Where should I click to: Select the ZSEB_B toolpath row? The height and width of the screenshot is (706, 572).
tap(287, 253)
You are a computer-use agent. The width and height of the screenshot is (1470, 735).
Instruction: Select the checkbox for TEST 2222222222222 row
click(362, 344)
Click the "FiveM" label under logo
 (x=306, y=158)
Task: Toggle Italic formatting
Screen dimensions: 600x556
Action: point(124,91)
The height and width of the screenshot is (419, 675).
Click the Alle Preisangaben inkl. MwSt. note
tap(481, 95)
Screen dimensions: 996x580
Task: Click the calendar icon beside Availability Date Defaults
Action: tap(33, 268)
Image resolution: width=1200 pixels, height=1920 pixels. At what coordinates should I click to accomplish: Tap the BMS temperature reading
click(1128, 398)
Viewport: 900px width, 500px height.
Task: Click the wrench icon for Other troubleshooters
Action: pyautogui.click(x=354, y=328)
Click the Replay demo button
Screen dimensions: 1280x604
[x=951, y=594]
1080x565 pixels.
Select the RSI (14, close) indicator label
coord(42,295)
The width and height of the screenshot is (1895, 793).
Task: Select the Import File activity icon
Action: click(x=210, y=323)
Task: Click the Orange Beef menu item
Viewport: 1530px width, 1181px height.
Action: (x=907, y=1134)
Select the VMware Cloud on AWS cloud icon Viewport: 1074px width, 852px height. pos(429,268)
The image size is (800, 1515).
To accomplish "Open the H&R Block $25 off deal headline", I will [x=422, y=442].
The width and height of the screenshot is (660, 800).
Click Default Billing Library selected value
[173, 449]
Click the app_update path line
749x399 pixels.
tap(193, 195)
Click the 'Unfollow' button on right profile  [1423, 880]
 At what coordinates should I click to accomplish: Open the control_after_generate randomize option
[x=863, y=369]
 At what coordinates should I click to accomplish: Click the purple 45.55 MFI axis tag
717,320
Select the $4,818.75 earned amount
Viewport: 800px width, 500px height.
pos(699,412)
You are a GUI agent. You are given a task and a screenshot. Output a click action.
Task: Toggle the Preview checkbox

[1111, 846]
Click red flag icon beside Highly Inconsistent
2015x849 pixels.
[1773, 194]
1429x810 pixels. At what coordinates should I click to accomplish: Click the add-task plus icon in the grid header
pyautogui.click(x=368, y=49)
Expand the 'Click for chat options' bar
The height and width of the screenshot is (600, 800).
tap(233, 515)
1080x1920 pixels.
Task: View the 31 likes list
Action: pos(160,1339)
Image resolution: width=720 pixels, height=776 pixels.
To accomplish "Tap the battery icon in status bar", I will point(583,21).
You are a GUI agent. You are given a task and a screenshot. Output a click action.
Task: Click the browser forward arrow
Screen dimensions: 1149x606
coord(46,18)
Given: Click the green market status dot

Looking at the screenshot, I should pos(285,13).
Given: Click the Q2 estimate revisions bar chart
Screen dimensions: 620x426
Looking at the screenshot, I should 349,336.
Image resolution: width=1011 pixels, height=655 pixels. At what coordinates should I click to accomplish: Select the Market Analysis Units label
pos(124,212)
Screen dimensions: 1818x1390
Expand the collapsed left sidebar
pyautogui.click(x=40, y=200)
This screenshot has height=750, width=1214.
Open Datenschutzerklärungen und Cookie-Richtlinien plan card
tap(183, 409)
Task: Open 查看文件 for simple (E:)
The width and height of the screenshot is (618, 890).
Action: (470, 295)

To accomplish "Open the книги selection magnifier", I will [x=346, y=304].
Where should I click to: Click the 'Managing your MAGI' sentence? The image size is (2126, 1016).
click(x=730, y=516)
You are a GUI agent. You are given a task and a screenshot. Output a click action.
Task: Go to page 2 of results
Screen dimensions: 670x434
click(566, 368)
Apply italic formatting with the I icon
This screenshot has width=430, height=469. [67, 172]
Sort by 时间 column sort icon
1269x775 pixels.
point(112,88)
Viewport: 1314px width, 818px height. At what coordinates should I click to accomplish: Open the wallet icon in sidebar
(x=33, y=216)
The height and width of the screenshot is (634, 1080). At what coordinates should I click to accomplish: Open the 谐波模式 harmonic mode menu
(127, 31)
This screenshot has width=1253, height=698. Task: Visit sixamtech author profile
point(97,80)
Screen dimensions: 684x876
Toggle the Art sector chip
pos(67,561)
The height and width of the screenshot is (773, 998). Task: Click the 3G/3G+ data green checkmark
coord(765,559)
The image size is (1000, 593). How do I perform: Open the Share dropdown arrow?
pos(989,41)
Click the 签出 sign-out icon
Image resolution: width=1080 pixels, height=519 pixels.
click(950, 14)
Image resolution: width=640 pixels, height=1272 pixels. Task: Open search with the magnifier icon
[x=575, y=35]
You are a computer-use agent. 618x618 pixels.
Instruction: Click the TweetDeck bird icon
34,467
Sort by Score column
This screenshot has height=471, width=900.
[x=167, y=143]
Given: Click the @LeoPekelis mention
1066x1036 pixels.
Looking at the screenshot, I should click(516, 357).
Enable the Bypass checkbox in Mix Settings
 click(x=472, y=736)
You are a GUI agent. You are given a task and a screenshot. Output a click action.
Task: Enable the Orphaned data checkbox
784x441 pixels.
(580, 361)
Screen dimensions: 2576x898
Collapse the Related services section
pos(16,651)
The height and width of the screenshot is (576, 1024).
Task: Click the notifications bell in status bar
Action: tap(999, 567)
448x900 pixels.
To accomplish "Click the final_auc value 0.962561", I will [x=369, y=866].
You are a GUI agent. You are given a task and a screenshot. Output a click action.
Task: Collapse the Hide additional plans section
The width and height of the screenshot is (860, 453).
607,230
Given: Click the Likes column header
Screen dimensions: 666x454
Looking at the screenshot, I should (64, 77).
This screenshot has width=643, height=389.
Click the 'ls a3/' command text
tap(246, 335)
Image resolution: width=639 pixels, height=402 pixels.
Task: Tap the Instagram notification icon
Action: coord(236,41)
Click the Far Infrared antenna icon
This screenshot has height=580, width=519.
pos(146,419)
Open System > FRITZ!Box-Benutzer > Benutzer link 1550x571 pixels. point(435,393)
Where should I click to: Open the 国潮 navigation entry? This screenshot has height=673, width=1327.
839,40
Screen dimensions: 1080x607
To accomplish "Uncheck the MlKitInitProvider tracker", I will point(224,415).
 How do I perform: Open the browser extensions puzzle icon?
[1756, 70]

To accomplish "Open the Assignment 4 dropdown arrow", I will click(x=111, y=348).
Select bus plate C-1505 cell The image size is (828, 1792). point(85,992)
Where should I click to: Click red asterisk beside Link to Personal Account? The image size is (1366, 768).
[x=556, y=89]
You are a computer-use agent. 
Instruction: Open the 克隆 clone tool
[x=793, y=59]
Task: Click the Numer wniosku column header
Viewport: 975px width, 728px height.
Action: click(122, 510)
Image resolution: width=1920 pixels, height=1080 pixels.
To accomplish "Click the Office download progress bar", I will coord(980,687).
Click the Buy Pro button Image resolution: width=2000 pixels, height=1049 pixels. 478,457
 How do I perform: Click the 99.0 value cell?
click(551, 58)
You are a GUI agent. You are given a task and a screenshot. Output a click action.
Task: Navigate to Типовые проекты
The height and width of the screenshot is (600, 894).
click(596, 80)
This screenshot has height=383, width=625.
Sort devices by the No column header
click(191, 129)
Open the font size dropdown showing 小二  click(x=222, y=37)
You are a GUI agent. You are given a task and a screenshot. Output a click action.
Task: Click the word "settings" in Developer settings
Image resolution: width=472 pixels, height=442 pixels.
***
**What to work on:**
An exact copy of the listing above is what this exercise asks for.

**Response below:**
Where should I click to: Select the ZSEB_B toolpath row? The height and width of the screenshot is (706, 572).
tap(287, 253)
You are a computer-use agent. The width and height of the screenshot is (1470, 735).
Instruction: Select the checkbox for TEST 2222222222222 row
click(362, 344)
Click the "FiveM" label under logo
 (x=306, y=158)
Task: Toggle Italic formatting
Screen dimensions: 600x556
Action: point(124,91)
The height and width of the screenshot is (419, 675).
Click the Alle Preisangaben inkl. MwSt. note
tap(481, 95)
Screen dimensions: 996x580
Task: Click the calendar icon beside Availability Date Defaults
Action: tap(33, 268)
Image resolution: width=1200 pixels, height=1920 pixels. At what coordinates should I click to accomplish: Tap the BMS temperature reading
click(1128, 398)
Viewport: 900px width, 500px height.
Task: Click the wrench icon for Other troubleshooters
Action: pyautogui.click(x=354, y=328)
Click the Replay demo button
Screen dimensions: 1280x604
[x=951, y=594]
1080x565 pixels.
Select the RSI (14, close) indicator label
coord(42,295)
The width and height of the screenshot is (1895, 793).
Task: Select the Import File activity icon
Action: click(x=210, y=323)
Task: Click the Orange Beef menu item
Viewport: 1530px width, 1181px height.
Action: (x=907, y=1134)
Select the VMware Cloud on AWS cloud icon Viewport: 1074px width, 852px height. pos(429,268)
The image size is (800, 1515).
To accomplish "Open the H&R Block $25 off deal headline", I will [x=422, y=442].
The width and height of the screenshot is (660, 800).
Click Default Billing Library selected value
[173, 449]
Click the app_update path line
749x399 pixels.
tap(193, 195)
Click the 'Unfollow' button on right profile  [1423, 880]
 At what coordinates should I click to accomplish: Open the control_after_generate randomize option
[x=863, y=369]
 At what coordinates should I click to accomplish: Click the purple 45.55 MFI axis tag
717,320
Select the $4,818.75 earned amount
Viewport: 800px width, 500px height.
pos(699,412)
You are a GUI agent. You are given a task and a screenshot. Output a click action.
Task: Toggle the Preview checkbox

[1111, 846]
Click red flag icon beside Highly Inconsistent
2015x849 pixels.
[1773, 194]
1429x810 pixels. At what coordinates should I click to accomplish: Click the add-task plus icon in the grid header
pyautogui.click(x=368, y=49)
Expand the 'Click for chat options' bar
The height and width of the screenshot is (600, 800).
tap(233, 515)
1080x1920 pixels.
Task: View the 31 likes list
Action: pos(160,1339)
Image resolution: width=720 pixels, height=776 pixels.
To accomplish "Tap the battery icon in status bar", I will point(583,21).
You are a GUI agent. You are given a task and a screenshot. Output a click action.
Task: Click the browser forward arrow
Screen dimensions: 1149x606
coord(46,18)
Given: Click the green market status dot

Looking at the screenshot, I should pos(285,13).
Given: Click the Q2 estimate revisions bar chart
Screen dimensions: 620x426
Looking at the screenshot, I should 349,336.
Image resolution: width=1011 pixels, height=655 pixels. At what coordinates should I click to accomplish: Select the Market Analysis Units label
pos(124,212)
Screen dimensions: 1818x1390
Expand the collapsed left sidebar
pyautogui.click(x=40, y=200)
This screenshot has height=750, width=1214.
Open Datenschutzerklärungen und Cookie-Richtlinien plan card
tap(183, 409)
Task: Open 查看文件 for simple (E:)
The width and height of the screenshot is (618, 890).
Action: (470, 295)

To accomplish "Open the книги selection magnifier", I will [x=346, y=304].
Where should I click to: Click the 'Managing your MAGI' sentence? The image size is (2126, 1016).
click(x=730, y=516)
You are a GUI agent. You are given a task and a screenshot. Output a click action.
Task: Go to page 2 of results
Screen dimensions: 670x434
click(566, 368)
Apply italic formatting with the I icon
This screenshot has width=430, height=469. [67, 172]
Sort by 时间 column sort icon
1269x775 pixels.
point(112,88)
Viewport: 1314px width, 818px height. At what coordinates should I click to accomplish: Open the wallet icon in sidebar
(x=33, y=216)
The height and width of the screenshot is (634, 1080). At what coordinates should I click to accomplish: Open the 谐波模式 harmonic mode menu
(127, 31)
This screenshot has width=1253, height=698. Task: Visit sixamtech author profile
point(97,80)
Screen dimensions: 684x876
Toggle the Art sector chip
pos(67,561)
The height and width of the screenshot is (773, 998). Task: Click the 3G/3G+ data green checkmark
coord(765,559)
The image size is (1000, 593). How do I perform: Open the Share dropdown arrow?
pos(989,41)
Click the 签出 sign-out icon
Image resolution: width=1080 pixels, height=519 pixels.
click(950, 14)
Image resolution: width=640 pixels, height=1272 pixels. Task: Open search with the magnifier icon
[x=575, y=35]
You are a computer-use agent. 618x618 pixels.
Instruction: Click the TweetDeck bird icon
34,467
Sort by Score column
This screenshot has height=471, width=900.
[x=167, y=143]
Given: Click the @LeoPekelis mention
1066x1036 pixels.
Looking at the screenshot, I should click(516, 357).
Enable the Bypass checkbox in Mix Settings
 click(x=472, y=736)
You are a GUI agent. You are given a task and a screenshot. Output a click action.
Task: Enable the Orphaned data checkbox
784x441 pixels.
(580, 361)
Screen dimensions: 2576x898
Collapse the Related services section
pos(16,651)
The height and width of the screenshot is (576, 1024).
Task: Click the notifications bell in status bar
Action: tap(999, 567)
448x900 pixels.
To accomplish "Click the final_auc value 0.962561", I will [x=369, y=866].
You are a GUI agent. You are given a task and a screenshot. Output a click action.
Task: Collapse the Hide additional plans section
The width and height of the screenshot is (860, 453).
607,230
Given: Click the Likes column header
Screen dimensions: 666x454
Looking at the screenshot, I should (64, 77).
This screenshot has width=643, height=389.
Click the 'ls a3/' command text
tap(246, 335)
Image resolution: width=639 pixels, height=402 pixels.
Task: Tap the Instagram notification icon
Action: coord(236,41)
Click the Far Infrared antenna icon
This screenshot has height=580, width=519.
pos(146,419)
Open System > FRITZ!Box-Benutzer > Benutzer link 1550x571 pixels. point(435,393)
Where should I click to: Open the 国潮 navigation entry? This screenshot has height=673, width=1327.
839,40
Screen dimensions: 1080x607
To accomplish "Uncheck the MlKitInitProvider tracker", I will point(224,415).
 How do I perform: Open the browser extensions puzzle icon?
[1756, 70]

To accomplish "Open the Assignment 4 dropdown arrow", I will click(x=111, y=348).
Select bus plate C-1505 cell The image size is (828, 1792). point(85,992)
Where should I click to: Click red asterisk beside Link to Personal Account? The image size is (1366, 768).
[x=556, y=89]
You are a computer-use agent. 
Instruction: Open the 克隆 clone tool
[x=793, y=59]
Task: Click the Numer wniosku column header
Viewport: 975px width, 728px height.
Action: click(122, 510)
Image resolution: width=1920 pixels, height=1080 pixels.
To accomplish "Click the Office download progress bar", I will coord(980,687).
Click the Buy Pro button Image resolution: width=2000 pixels, height=1049 pixels. 478,457
 How do I perform: Click the 99.0 value cell?
click(551, 58)
You are a GUI agent. You are given a task and a screenshot. Output a click action.
Task: Navigate to Типовые проекты
The height and width of the screenshot is (600, 894).
click(596, 80)
This screenshot has height=383, width=625.
Sort devices by the No column header
click(191, 129)
Open the font size dropdown showing 小二  click(x=222, y=37)
You are a GUI agent. You are given a task and a screenshot. Output a click action.
Task: Click the word "settings" in Developer settings
Image resolution: width=472 pixels, height=442 pixels.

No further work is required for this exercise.